People can disagree about Israel, about the work of American Jewish organizations, and about politics. There has to be some line drawn in the language we use to describe one another, and the language directed at the constituent organizations of minority groups. To call American Jewish organizations a “threat to freedom” is just a bridge too far and should cause some self-reflection, and same self-reflection many of you would quickly call on others to exercise. It is not justifiable to hurl these kinds of accusations against American Jews over Israel unless you believe that Jews bear collective responsibility for one another.
As far as whether Peter’s piece is antisemitic or not, I would direct people here to the JDA, which provides, in pertinent part:
“It is ‘classic antisemitism’ to suggest that ‘Jews are linked to the forces of evil[.]” “Antisemitism can be . . . indirect . . . or coded.”

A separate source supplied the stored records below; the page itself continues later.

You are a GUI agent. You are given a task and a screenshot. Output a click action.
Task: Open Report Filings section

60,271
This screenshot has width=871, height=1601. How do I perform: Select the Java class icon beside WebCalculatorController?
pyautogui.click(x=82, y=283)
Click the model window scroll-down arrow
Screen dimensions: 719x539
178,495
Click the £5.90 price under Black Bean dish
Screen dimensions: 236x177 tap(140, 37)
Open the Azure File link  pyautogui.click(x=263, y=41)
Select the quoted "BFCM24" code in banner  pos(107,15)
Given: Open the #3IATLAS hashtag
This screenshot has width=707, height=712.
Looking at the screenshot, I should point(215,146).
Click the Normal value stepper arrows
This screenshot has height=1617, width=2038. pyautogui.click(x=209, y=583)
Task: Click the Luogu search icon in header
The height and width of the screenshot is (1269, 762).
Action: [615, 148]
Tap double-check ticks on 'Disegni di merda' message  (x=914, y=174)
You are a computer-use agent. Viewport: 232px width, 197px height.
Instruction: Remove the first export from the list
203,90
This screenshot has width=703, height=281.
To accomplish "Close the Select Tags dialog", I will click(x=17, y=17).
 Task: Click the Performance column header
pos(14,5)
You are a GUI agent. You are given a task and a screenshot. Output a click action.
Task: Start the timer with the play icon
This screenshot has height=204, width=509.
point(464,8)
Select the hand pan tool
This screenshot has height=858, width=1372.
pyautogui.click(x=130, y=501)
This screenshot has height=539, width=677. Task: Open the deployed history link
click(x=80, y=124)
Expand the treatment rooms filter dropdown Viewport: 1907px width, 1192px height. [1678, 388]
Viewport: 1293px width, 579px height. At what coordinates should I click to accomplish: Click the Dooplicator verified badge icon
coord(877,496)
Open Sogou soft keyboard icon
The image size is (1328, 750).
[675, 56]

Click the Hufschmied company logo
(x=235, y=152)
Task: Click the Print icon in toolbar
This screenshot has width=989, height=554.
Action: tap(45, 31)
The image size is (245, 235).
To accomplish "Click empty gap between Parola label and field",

“[G]rossing exaggerating [Israel]’s actual influence can be a coded way of racializing and stigmatizing Jews.”
Examples related to Israel and Palestine that are on the face of it, antisemitic: “Assuming that non-Israeli Jews, simply because they are Jews, are necessarily more loyal to Israel than to their own countries.”
To accuse American Jewish organizations of being a “threat to freedom,” and to accuse them of favoring “Jewish supremacy” in their fight against antisemitism, on the pages of the most widely read American newspaper in the world, offends each of these sections of the JDA, as does blaming American Jewish organizations and Israel itself for the failures of countries like Saudi Arabia to liberalize, an utterly twisted and sour view of the Abraham Accords.